Pepke Shirley, Ver Steeg Greg
Lyrid LLC, South Pasadena, USA.
Information Sciences Institute, University of Southern California, Marina Del Rey, USA.
BMC Med Genomics. 2017 Mar 15;10(1):12. doi: 10.1186/s12920-017-0245-6.
De novo inference of clinically relevant gene function relationships from tumor RNA-seq remains a challenging task. Current methods typically either partition patient samples into a few subtypes or rely upon analysis of pairwise gene correlations that will miss some groups in noisy data. Leveraging higher dimensional information can be expected to increase the power to discern targetable pathways, but this is commonly thought to be an intractable computational problem.

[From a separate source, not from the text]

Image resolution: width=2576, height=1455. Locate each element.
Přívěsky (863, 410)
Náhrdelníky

In this work we adapt a recently developed machine learning algorithm for sensitive detection of complex gene relationships. The algorithm, CorEx, efficiently optimizes over multivariate mutual information and can be iteratively applied to generate a hierarchy of relatively independent latent factors. The learned latent factors are used to stratify patients for survival analysis with respect to both single factors and combinations. These analyses are performed and interpreted in the context of biological function annotations and protein network interactions that might be utilized to match patients to multiple therapies.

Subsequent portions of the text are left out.